> The task:
In the essay on reading that follows, what did the inspiring writer say when asked how to get over writer's block?

> Page excerpt:
* * *

The Words That Have Kept Me

I asked a writer I was inspired by how to get over writer’s block. Her answer: “Read.” That’s it. At the time the answer didn't rub me in the nicest way yet I filed her advice under the things that may be useful tab in my mind. A peer later suggests that I go on a reading tour within projects. I decided to pick several books and power through them. What started as merely a task to develop my skill and voice has now become a ritual that keeps me grounded in the midst of my own creative chaos.

Years later into my career I have incorporated reading as a part of my creative practice. There are many things I can say about books and how they find you at just the right moment. The way they make you feel seen and affirmed while also challenging your thought. Books in the multitude of genres are each an individual voice in society and that is something that remains found in me. So I am constantly asking myself, what do I want my voice to say?

I figured what better time than the present to share with you, the words that have kept me. Lately, I have been reading a lot of poetry as a practice in abstract language and I have found a beautiful message in the smallest of stanzas. Sometimes the most powerful things do not take many words. That is the beauty of poetry. Its ability to give life; a seed if you will. Allow me to plant in your mind, fruits of the labor of language.

* * *

> Source data:
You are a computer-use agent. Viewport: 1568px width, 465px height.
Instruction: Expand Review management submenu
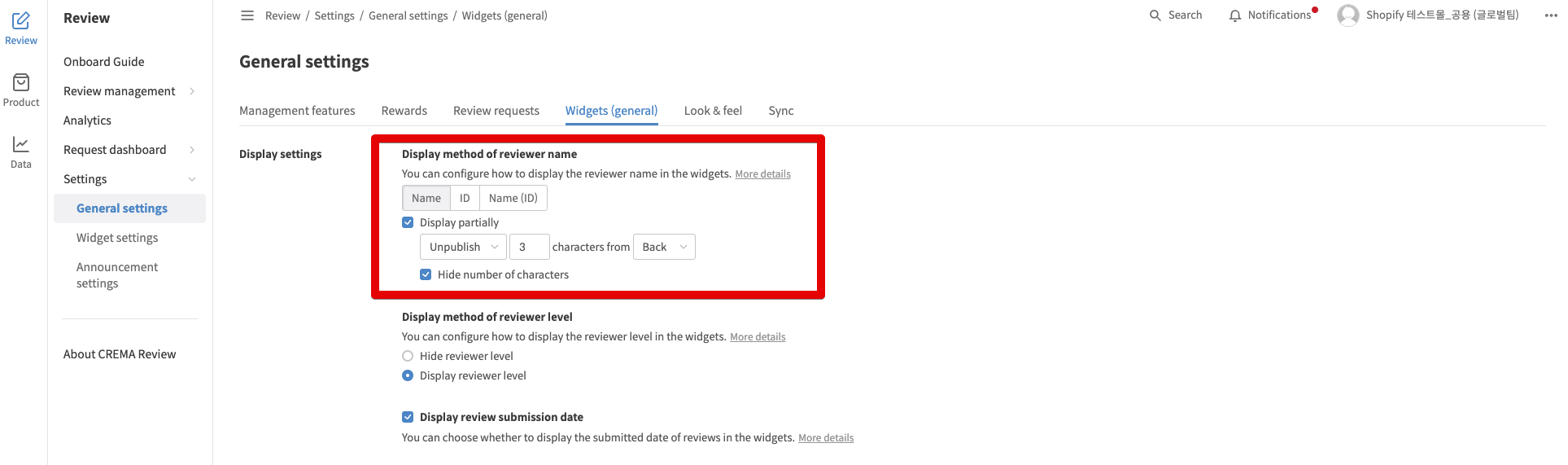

* * *

> Exercise solution:
She answered with one word: "Read."